_What is being asked_: Wherever "tile" shows up in the records below, copy the whole line.

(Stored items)
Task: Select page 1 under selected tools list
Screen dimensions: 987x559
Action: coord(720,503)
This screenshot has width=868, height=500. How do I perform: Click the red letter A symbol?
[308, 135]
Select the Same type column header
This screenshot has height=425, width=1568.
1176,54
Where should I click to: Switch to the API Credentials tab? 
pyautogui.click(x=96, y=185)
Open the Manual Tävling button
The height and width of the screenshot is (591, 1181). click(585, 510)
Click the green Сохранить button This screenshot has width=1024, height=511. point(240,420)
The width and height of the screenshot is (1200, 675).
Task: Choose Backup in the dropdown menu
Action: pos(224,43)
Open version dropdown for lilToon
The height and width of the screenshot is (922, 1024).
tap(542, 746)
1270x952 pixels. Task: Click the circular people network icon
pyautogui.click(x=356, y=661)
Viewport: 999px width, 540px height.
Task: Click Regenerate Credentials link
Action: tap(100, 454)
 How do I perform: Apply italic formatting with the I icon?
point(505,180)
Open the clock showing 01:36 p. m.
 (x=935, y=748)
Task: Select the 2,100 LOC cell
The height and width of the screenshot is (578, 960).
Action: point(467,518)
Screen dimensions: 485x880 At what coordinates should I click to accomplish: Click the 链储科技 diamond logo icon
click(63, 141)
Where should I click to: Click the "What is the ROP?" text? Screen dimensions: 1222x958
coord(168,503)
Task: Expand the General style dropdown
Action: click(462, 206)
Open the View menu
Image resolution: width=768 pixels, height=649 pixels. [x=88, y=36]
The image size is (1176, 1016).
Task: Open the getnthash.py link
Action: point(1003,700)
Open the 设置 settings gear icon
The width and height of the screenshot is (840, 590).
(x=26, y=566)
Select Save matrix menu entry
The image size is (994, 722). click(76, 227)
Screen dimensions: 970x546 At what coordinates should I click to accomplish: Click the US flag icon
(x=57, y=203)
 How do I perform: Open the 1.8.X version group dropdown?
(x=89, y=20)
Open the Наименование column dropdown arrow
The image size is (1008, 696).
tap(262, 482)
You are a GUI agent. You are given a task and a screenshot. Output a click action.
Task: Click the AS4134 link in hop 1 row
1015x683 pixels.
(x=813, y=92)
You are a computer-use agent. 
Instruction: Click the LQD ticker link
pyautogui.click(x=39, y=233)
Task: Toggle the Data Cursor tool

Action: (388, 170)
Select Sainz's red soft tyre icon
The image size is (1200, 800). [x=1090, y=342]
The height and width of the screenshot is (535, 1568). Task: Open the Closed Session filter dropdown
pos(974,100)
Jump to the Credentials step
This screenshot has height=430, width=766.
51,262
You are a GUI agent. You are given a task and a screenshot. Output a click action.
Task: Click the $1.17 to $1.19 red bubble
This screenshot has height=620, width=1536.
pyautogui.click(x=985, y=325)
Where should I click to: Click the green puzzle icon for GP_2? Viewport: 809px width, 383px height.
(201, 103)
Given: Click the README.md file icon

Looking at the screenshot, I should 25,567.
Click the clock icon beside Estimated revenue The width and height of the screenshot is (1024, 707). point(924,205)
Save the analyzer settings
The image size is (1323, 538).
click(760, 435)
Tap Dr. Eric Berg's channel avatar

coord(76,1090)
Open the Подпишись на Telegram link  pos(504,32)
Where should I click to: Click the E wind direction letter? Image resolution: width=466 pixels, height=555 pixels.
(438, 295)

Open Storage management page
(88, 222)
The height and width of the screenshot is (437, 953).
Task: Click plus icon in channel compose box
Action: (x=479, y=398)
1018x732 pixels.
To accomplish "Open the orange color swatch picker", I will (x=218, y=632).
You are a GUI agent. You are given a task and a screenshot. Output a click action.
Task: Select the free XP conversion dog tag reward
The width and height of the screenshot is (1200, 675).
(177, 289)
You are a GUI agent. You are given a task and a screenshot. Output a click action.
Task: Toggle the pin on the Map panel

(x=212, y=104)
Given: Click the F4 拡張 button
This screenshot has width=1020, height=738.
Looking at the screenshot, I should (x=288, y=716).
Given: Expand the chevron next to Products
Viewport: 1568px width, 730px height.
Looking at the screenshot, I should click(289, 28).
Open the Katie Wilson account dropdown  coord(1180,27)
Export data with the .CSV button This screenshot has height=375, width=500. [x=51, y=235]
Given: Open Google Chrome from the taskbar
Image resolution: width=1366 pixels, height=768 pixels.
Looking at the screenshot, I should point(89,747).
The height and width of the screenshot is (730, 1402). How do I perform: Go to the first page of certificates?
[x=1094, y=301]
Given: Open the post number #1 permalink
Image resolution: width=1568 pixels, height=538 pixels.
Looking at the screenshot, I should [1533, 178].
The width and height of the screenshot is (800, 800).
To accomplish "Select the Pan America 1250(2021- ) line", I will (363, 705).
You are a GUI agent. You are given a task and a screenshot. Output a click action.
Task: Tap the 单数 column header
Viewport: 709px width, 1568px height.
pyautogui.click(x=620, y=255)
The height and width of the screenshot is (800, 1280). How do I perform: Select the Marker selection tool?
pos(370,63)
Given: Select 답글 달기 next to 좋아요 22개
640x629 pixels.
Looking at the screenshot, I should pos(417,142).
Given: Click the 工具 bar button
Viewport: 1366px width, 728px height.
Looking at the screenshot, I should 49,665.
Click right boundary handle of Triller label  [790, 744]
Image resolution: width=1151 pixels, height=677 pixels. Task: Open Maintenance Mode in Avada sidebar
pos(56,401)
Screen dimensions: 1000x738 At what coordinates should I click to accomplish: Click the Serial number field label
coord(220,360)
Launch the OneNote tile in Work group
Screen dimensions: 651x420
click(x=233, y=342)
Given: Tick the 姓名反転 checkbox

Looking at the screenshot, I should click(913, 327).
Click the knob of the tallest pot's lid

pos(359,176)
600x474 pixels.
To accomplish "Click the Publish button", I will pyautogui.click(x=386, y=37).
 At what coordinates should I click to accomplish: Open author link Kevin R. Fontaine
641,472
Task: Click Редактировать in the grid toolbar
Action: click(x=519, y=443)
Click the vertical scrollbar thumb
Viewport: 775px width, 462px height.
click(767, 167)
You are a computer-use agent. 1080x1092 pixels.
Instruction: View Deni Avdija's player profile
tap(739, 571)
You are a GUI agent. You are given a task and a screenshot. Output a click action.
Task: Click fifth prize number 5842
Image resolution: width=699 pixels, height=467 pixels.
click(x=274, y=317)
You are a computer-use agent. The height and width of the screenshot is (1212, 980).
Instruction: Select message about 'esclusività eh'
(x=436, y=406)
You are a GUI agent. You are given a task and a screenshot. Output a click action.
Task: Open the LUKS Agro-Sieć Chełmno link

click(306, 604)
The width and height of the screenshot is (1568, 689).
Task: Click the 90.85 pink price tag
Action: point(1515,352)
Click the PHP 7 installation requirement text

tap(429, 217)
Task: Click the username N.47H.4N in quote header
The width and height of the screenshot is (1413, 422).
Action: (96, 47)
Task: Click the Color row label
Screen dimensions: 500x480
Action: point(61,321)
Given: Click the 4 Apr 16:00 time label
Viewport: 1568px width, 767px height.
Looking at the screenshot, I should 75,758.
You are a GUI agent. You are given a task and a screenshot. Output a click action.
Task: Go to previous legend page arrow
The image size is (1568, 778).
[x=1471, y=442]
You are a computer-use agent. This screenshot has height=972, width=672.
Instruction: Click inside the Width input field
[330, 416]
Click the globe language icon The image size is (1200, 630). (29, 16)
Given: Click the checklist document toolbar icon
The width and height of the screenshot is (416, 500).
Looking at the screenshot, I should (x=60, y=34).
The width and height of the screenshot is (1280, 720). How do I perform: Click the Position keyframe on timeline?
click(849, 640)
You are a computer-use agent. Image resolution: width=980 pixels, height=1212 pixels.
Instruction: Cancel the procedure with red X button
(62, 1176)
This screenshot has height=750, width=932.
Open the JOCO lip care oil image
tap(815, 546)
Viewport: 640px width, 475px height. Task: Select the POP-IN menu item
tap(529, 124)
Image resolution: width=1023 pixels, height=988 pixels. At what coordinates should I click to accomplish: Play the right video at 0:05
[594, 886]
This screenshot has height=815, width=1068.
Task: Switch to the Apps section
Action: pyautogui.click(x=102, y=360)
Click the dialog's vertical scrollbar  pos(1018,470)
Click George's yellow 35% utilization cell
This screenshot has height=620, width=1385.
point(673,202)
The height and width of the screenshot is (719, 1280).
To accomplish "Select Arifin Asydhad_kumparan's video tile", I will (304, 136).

_Output of the exercise_:
Launch the OneNote tile in Work group
To accomplish "Select Arifin Asydhad_kumparan's video tile", I will (304, 136).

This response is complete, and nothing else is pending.